Ellos vieron a Cristo amar intensamente a su Padre. Y escucharon uno de los últimos consejos, en el capítulo 15 de Juan, cuando Jesús se despide de ellos: “Permanezcan en mi amor, así como yo he permanecido en el amor de mi Padre.” Y es que si había algo que sostuvo humanamente a Jesús en su paso por la tierra, fue recordar aquel eterno amor con que el Padre le había amado. ¡Cómo olvidarse de ese amor! ¡Cómo traicionar ese amor! ¡Cómo ser infiel a ese eterno amor!

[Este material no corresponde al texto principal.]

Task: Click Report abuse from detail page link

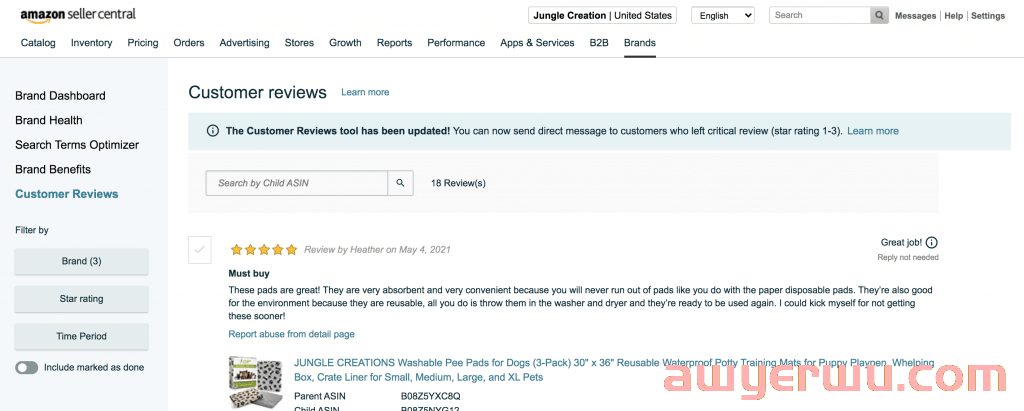Action: [x=291, y=334]
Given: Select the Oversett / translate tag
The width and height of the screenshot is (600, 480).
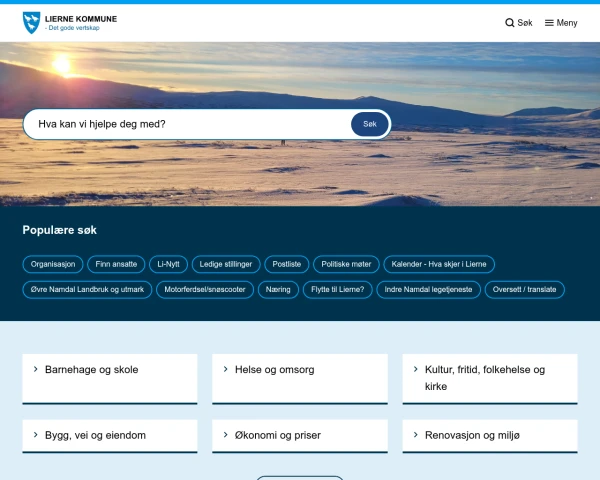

Cristo había vivido en una relación de mutualidad con su Padre, y eternamente había gustado lo delicioso que era el amor de su Padre. Con su Padre habían planificado y habían hecho todas las cosas. Aun su muerte había sido planificada con el Padre y con el Espíritu Santo. Cristo murió, no por casualidad, no porque lo obligaron a morir: su muerte obedeció a un anticipado y determinado consejo de Dios. El dijo: “Nadie me quita la vida, yo la pongo, y tengo poder para volverla a tomar”. El Señor no actuó por sí mismo en la resurrección (habiendo podido hacerlo), sino que esperó el tiempo señalado por el Padre: al tercer día resucitó. El Hijo de Dios no se levantó por sí solo, sino que el Padre, mediante el Espíritu Eterno, lo levantó de entre los muertos. ¡Aleluya!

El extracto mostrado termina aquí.